INPUT MATERIAL:
____

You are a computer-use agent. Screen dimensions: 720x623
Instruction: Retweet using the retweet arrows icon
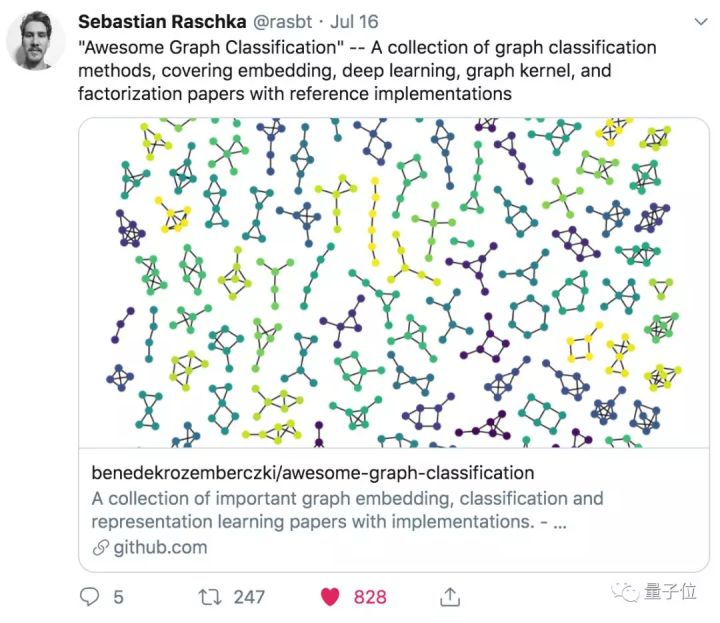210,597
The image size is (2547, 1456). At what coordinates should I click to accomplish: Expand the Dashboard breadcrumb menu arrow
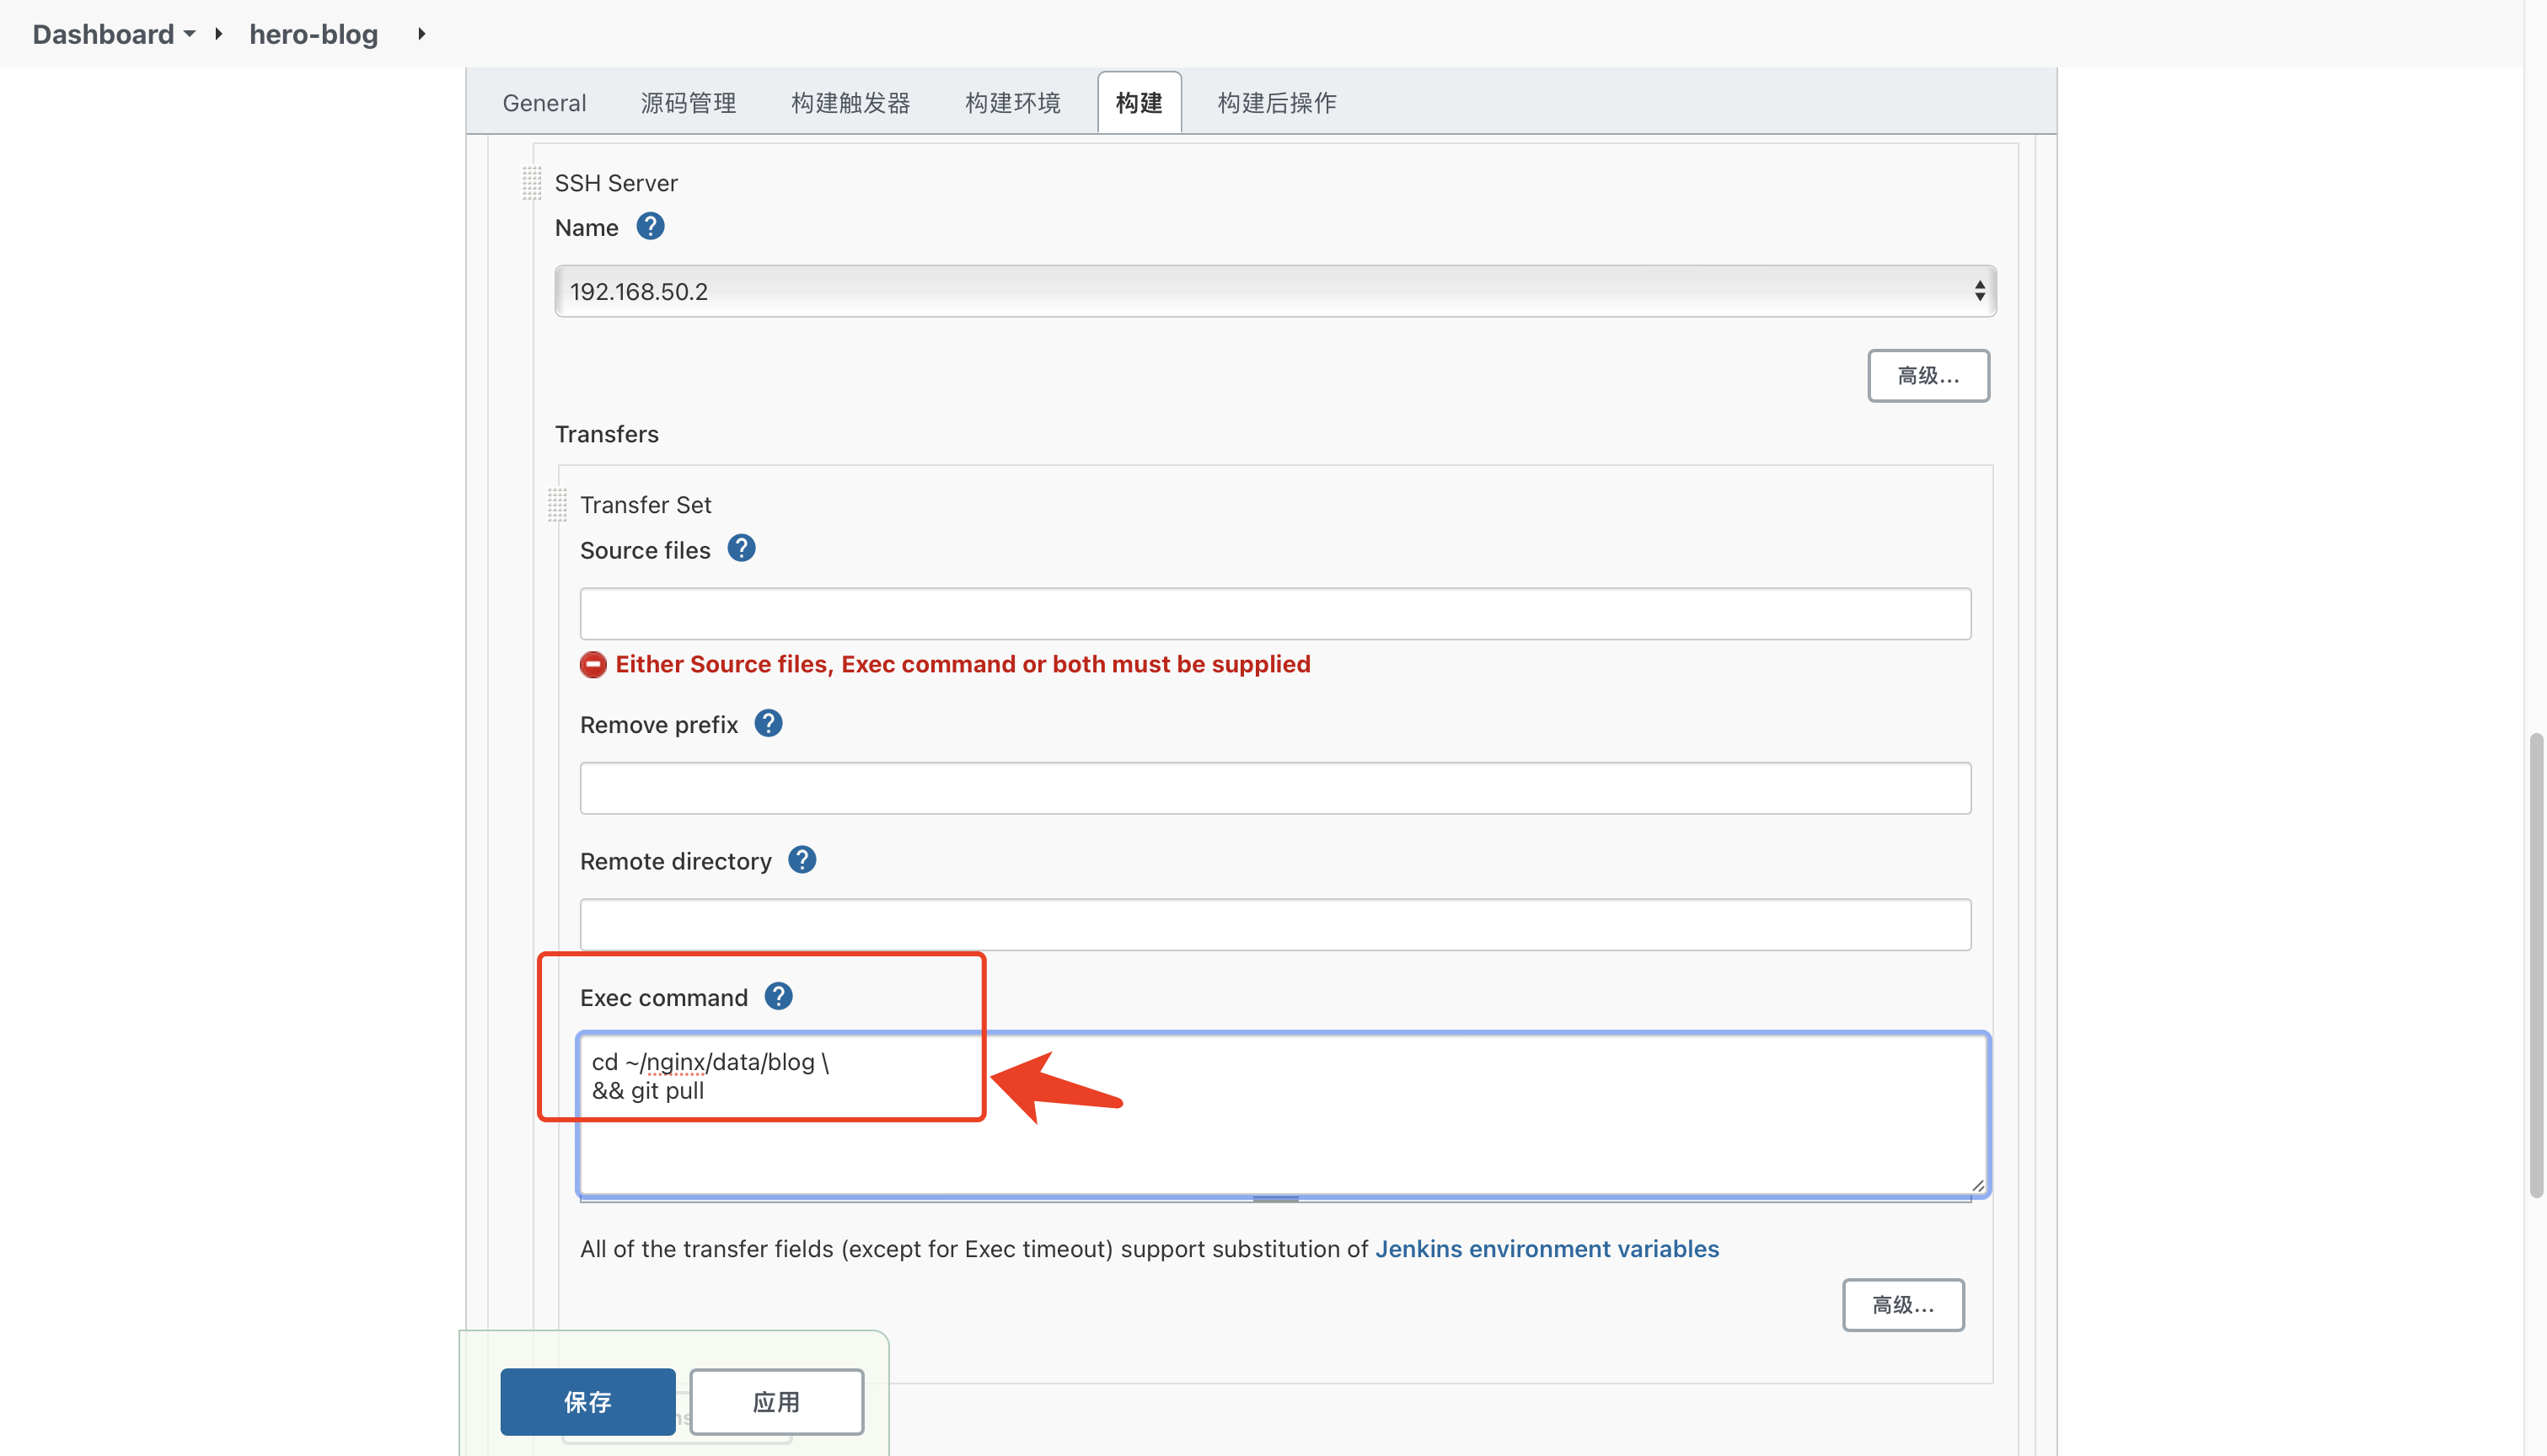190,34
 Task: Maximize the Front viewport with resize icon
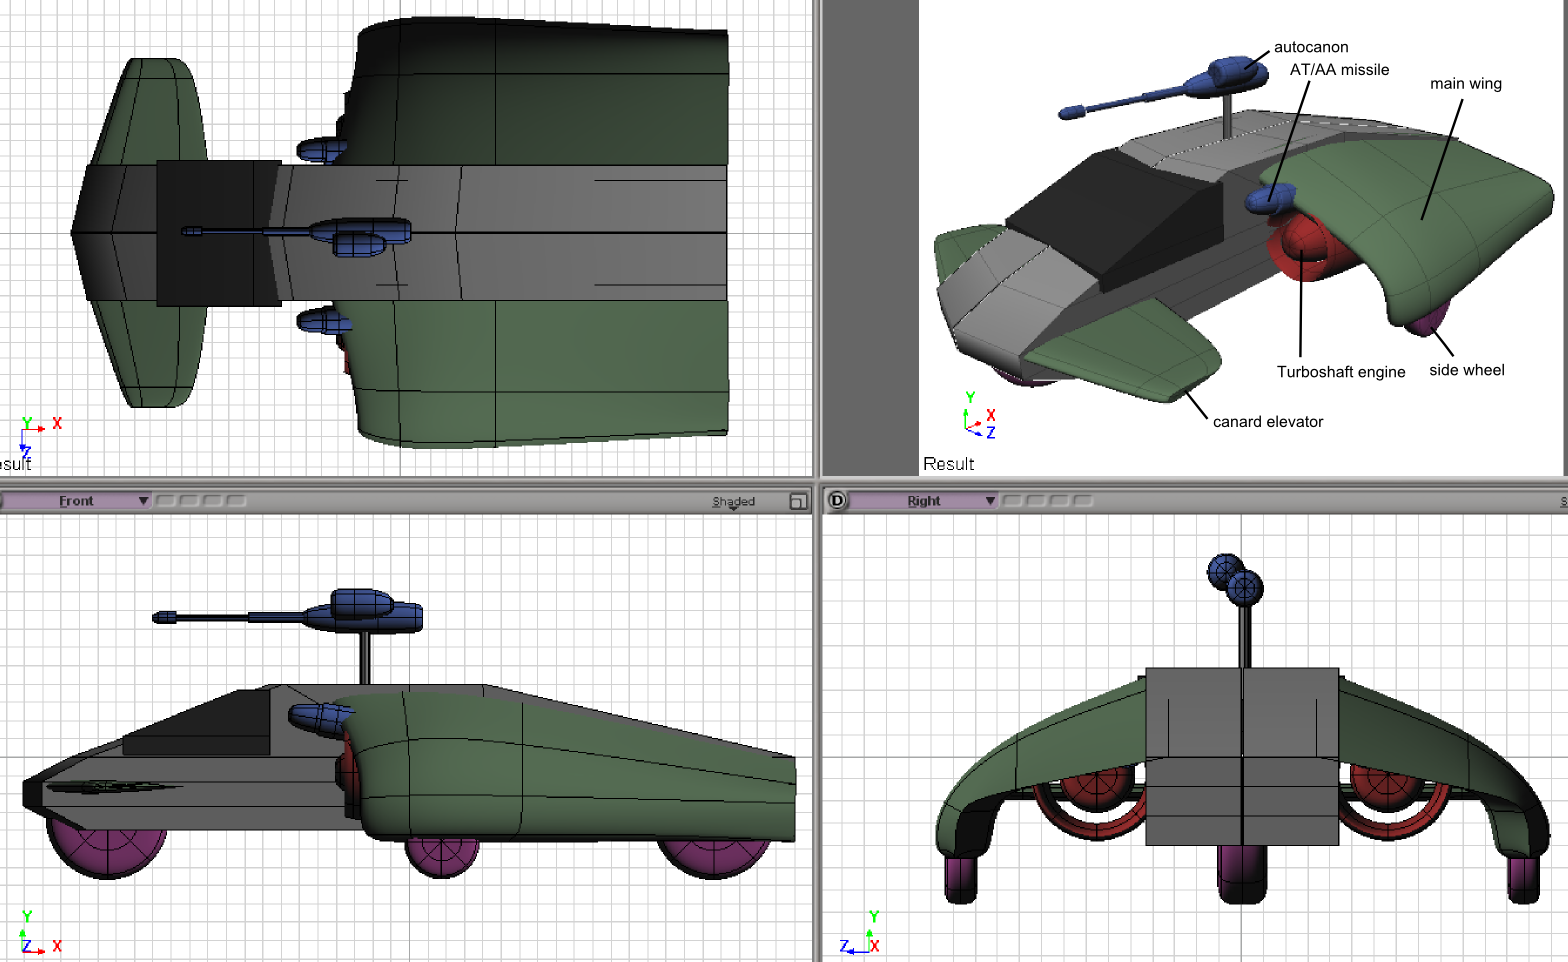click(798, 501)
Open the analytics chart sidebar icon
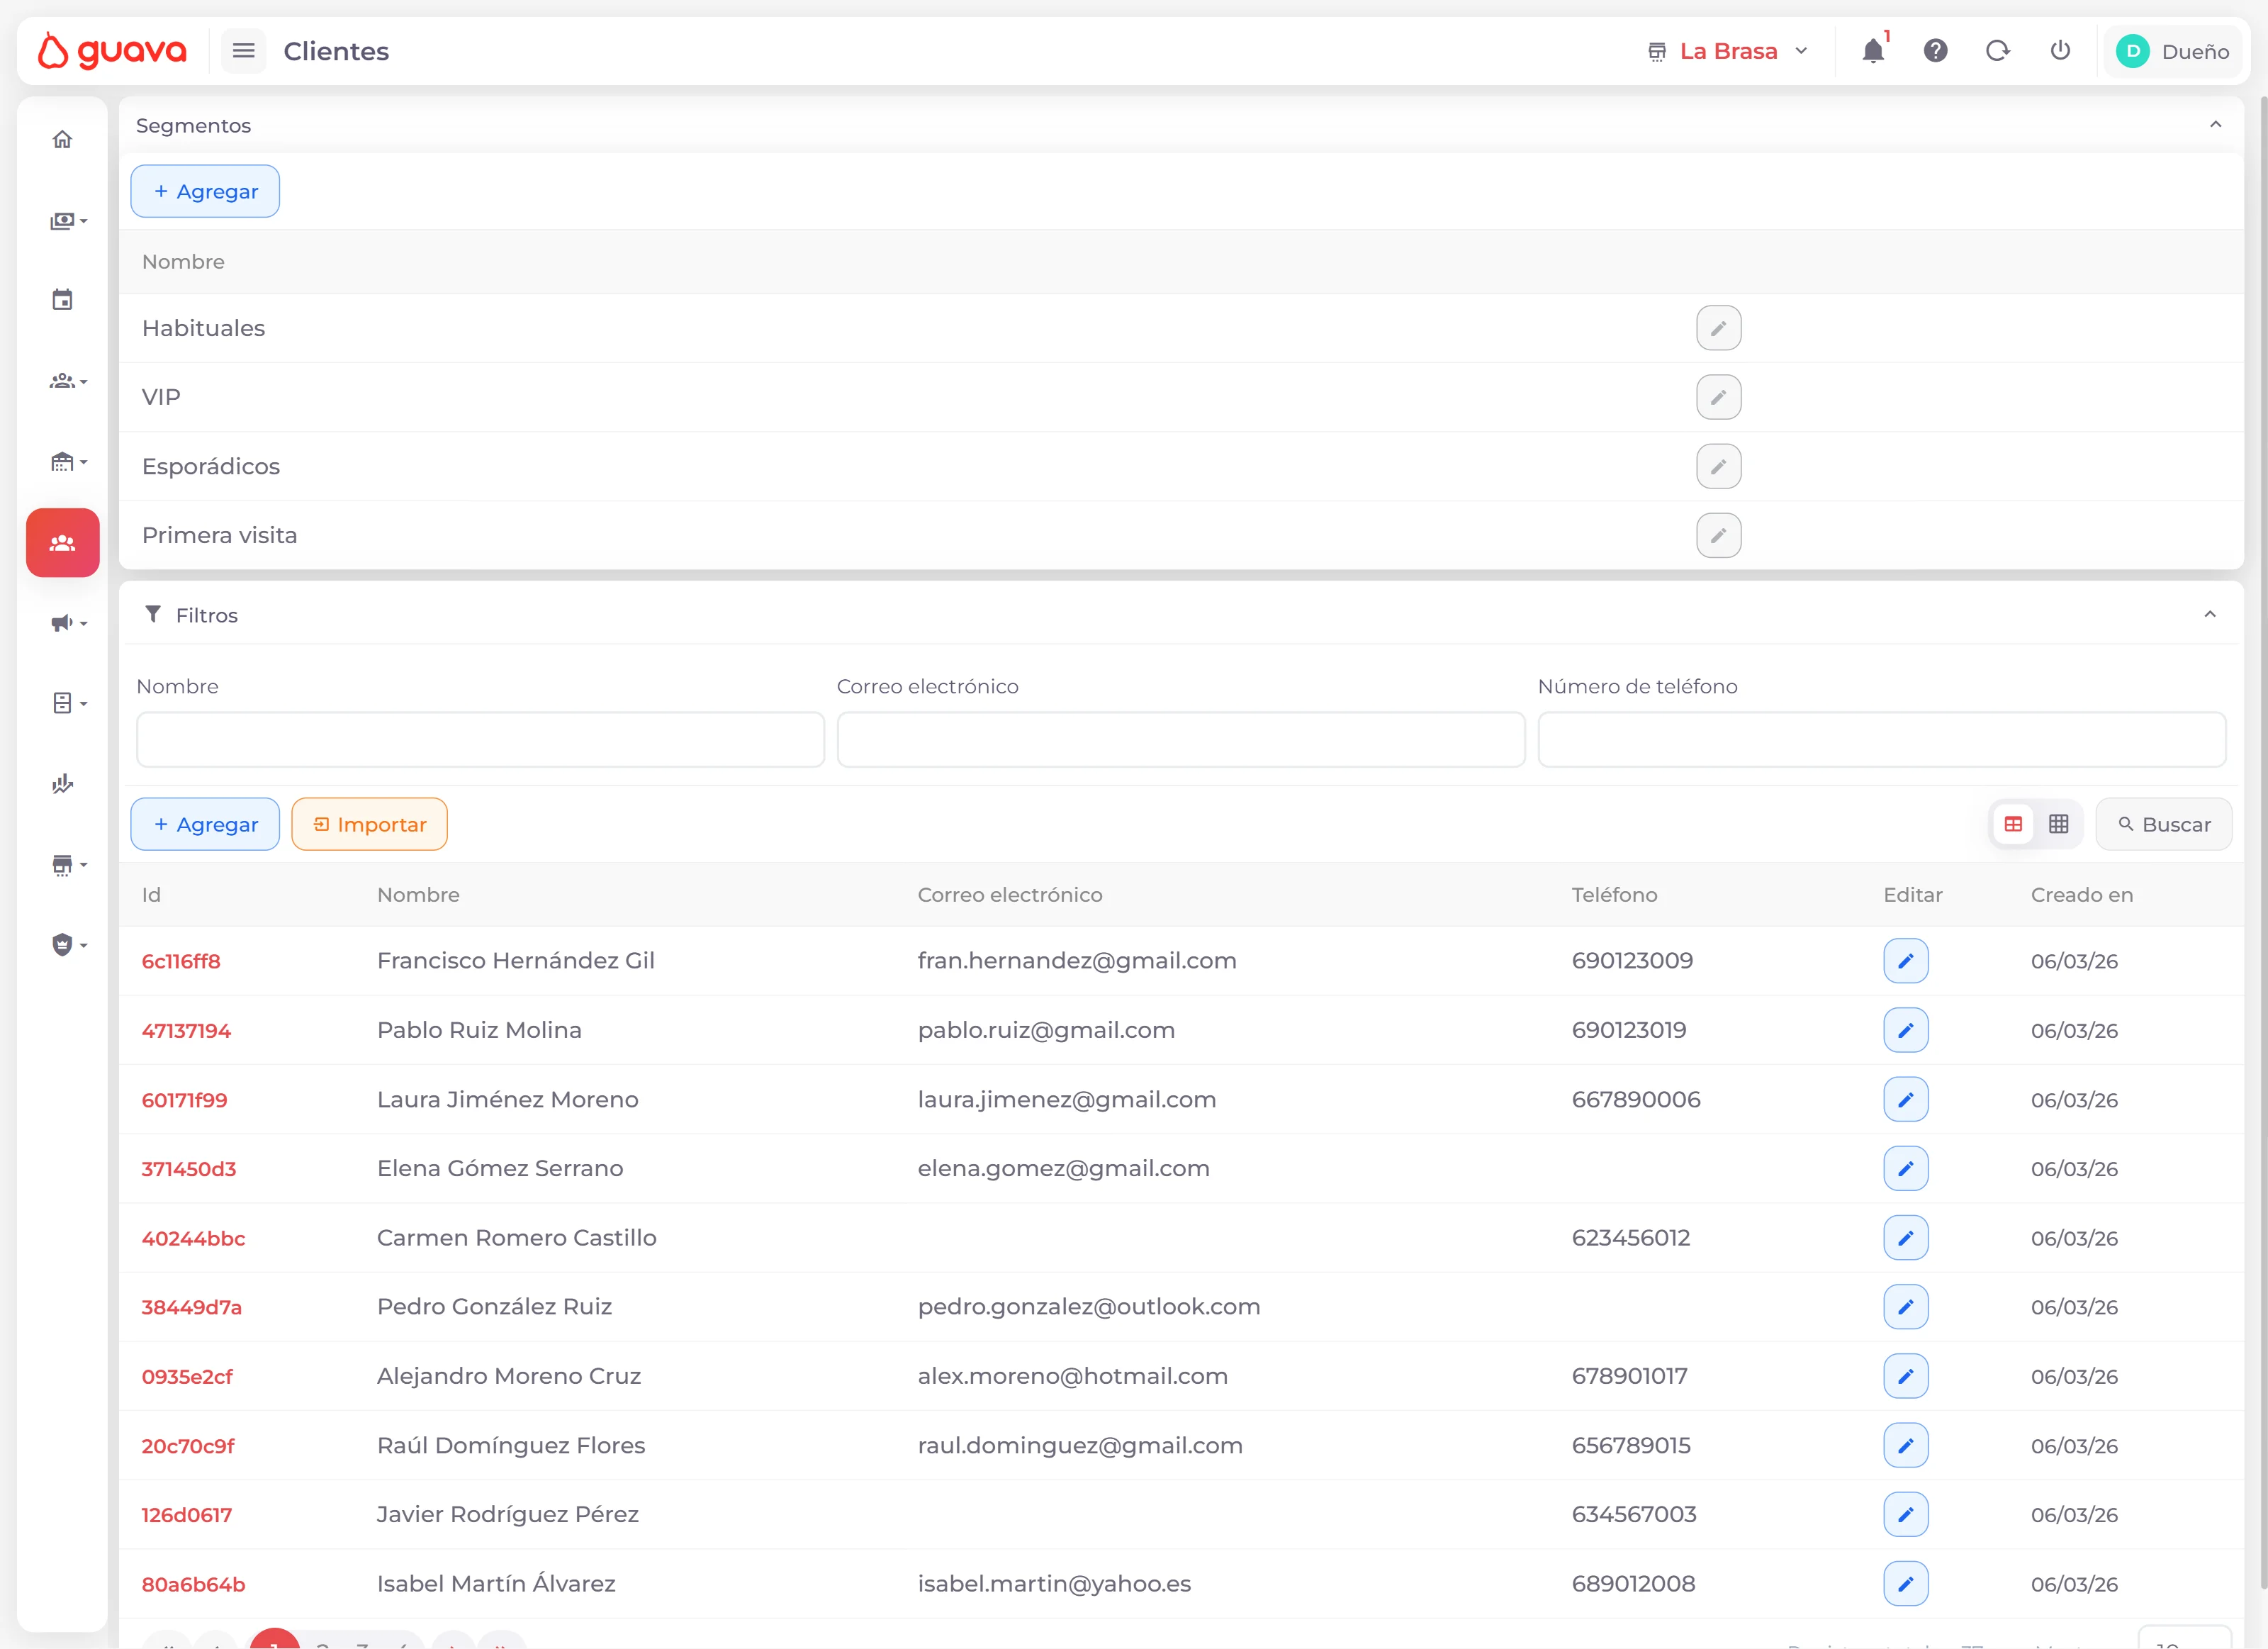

____

EXERCISE TASK: Copy the rows word for word, starting at the line that contains "Task: Maximize the" and continuing to the end of the rows. Leave the pictures out of your copy.

RESPONSE BELOW:
 Task: Maximize the Front viewport with resize icon
click(798, 501)
Open the analytics chart sidebar icon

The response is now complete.